Preferably, the sensor group 4 includes a flow rate sensor, a temperature sensor, a PH sensor, and a turbidity sensor.

The sensor group 4 can detect the flow rate, the temperature, the PH value and the chemical oxygen demand of the water body, wherein the flow rate sensor is of the model YF-2102-A, the temperature sensor is of the model pt100, the PH value sensor is of the model S290C, and the turbidity sensor is of the model CUS52D.

Preferably, the side wall of the bearing plate 6 is provided with a mounting plate 17, and the mounting plate 17 is provided with a threaded hole 18.

For the convenience of installing on the unmanned aerial vehicle main part 1 of difference, set up mounting panel 17 at the lateral wall of loading board 6, can pass screw hole 18 through the screw bolt to be connected with the screw that unmanned aerial vehicle main part 1 bottom surface was originally, can realize the installation of loading board 6, so that install the bottom surface at loading board 6 with sensor group 4.

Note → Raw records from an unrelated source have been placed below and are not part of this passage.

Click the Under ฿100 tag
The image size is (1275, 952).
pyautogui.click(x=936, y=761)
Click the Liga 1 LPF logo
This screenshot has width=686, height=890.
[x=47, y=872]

The foregoing description of the preferred embodiments of the utility model is not intended to be limiting, but rather is intended to cover all modifications, equivalents, alternatives, and improvements that fall within the spirit and scope of the utility model.

Claims (7)

1. The survey data acquisition system based on the wireless network is characterized by comprising an unmanned aerial vehicle main body, a landing gear, a data acquisition mechanism and a floating mechanism, wherein the landing gear is arranged on the bottom surface of the unmanned aerial vehicle main body, the data acquisition mechanism comprises a main control unit, a sensor group, a wireless transmission unit and a bearing plate, the bearing plate is arranged on the bottom surface of the unmanned aerial vehicle main body, the sensor group is arranged on the bottom surface of the bearing plate, and the main control unit and the wireless transmission unit are arranged on the top surface of the unmanned aerial vehicle main body; the floating mechanism comprises an air bag, an air pump and an air transmission pipeline, the air bag is arranged on the landing gear, the air pump is arranged on the top surface of the unmanned aerial vehicle main body, and the air transmission pipeline is connected with the air bag and the air pump; the main control unit is electrically connected with the unmanned aerial vehicle main body, the sensor group, the wireless transmission unit and the air pump respectively.

2. The wireless network-based survey data acquisition system of claim 1 wherein the floatation mechanism further comprises a gas release pipe and a solenoid valve, the gas release pipe bottom end is connected to the gas pipeline, the solenoid valve is disposed on the gas release pipe, and the master control unit is electrically connected to the solenoid valve.

3. The wireless network-based survey data acquisition system of claim 1 wherein the landing gear comprises a sleeve, a travel bar and an abutment plate, the sleeve top end being connected to the underside of the unmanned aerial vehicle body, the travel bar top end extending into the sleeve, the bottom end being connected to the abutment plate, the air bag being disposed on the sleeve outer wall.

4. A wireless network based survey data acquisition system according to claim 3 wherein the landing gear further comprises an electric push rod disposed inside the sleeve with its output shaft connected to the mobile rod tip and the master control unit is electrically connected to the electric push rod.

5. A wireless network based survey data acquisition system according to claim 3 further comprising a water sensor disposed on the top surface of the abutment plate, the master control unit being electrically connected to the water sensor.

6. The wireless network-based survey data acquisition system of claim 1 wherein the sensor group comprises a flow rate sensor, a temperature sensor, a PH sensor, and a turbidity sensor.

7. The wireless network-based survey data acquisition system of claim 1 wherein the carrier plate side walls are provided with mounting plates having threaded holes disposed therein.